A crescente crise na mobilidade urbana brasileira
Enviada em 21/03/2020
Promulgada em 1988, a Constituição Federal brasileira assegura a locomoção em território nacional como direito fundamental. Todavia, devido à falta de organização e más condições de infraestrutura dos centros urbanos e à ineficácia dos transportes públicos existentes, o exercício pleno dessa garantia nem sempre é possível. Diante disso, urge a necessidade de intervenção estatal visando contornar a inercial problemática.

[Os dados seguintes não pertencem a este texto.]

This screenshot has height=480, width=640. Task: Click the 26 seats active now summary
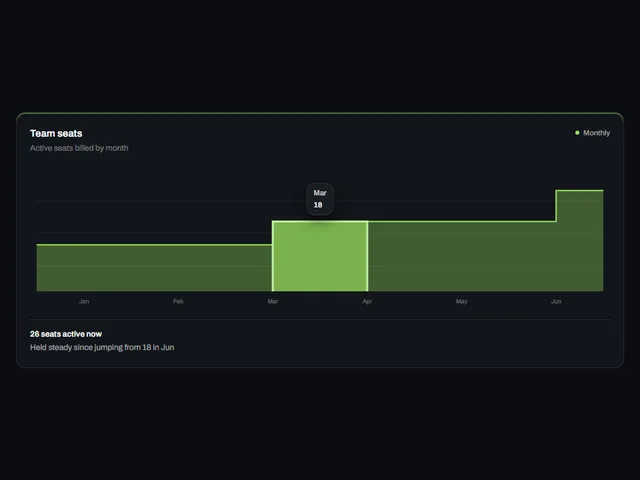(x=66, y=334)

Sabe-se que milhões de pessoas deslocam-se todos os dias nas diversas cidades do país. Hodiernamente, estando entre as principais economias mundiais, é racional crer que o Brasil garante à sua população a devida fluência dentro das cidades e entre os estados da Nação. Conquanto, a realidade não é bem essa e o resultado desse contraste é evidenciado pelos usuais congestionamentos nas vias de metrópoles como São Paulo e Rio de Janeiro, situação que poderia ser evitada caso os governos estaduais e municipais priorizassem a pauta.
Faz-se mister, ainda, salientar que os pleitos que tangem a mobilidade pública não são utópicos. Em pesquisa desenvolvida em 2015 pelo Instituo Brasileiro de Opinião Pública e Estatística (IBGE) foi levantado que 83% dos entrevistados deixariam de utilizar seus automóveis diariamente caso o transporte público disponível atendesse a suas expectativas. Grandes polos internacionais materializam essa realidade: em Nova York (Estados Unidos) e em Tóquio (Japão), por exemplo, a maioria da população já não precisa dirigir para o trabalho.

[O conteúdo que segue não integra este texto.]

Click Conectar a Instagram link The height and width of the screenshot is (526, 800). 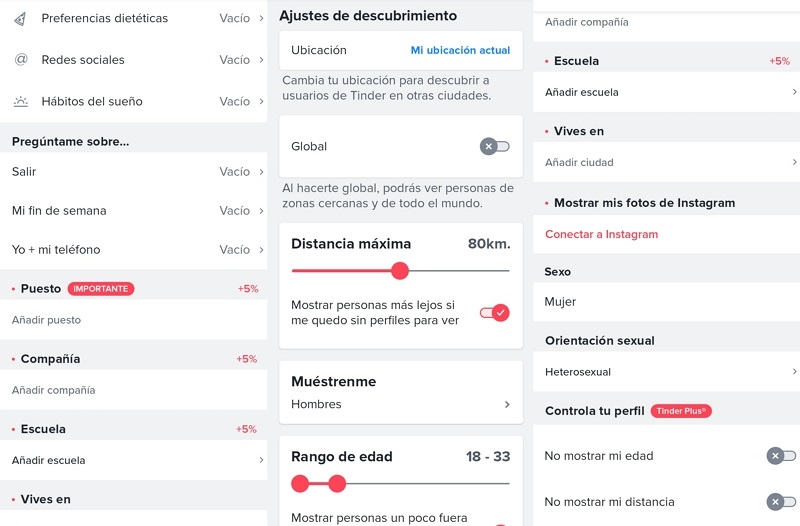tap(601, 234)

Destarte, cabe ao Ministério da Infraestrutura e às agências reguladoras de transporte a solução do impasse. Tais órgãos devem promover estudos para lograr a desobstrução das vias nacionais, mediante melhoria na segurança e condições de uso de ciclovias, implantação e ampliação de linhas de metrô e redução tributária para redução do preço de passagens de ônibus. Assim, o gozo do direito constitucional à locomoção poderia ser gozado pelos cidadãos brasileiros apropriadamente.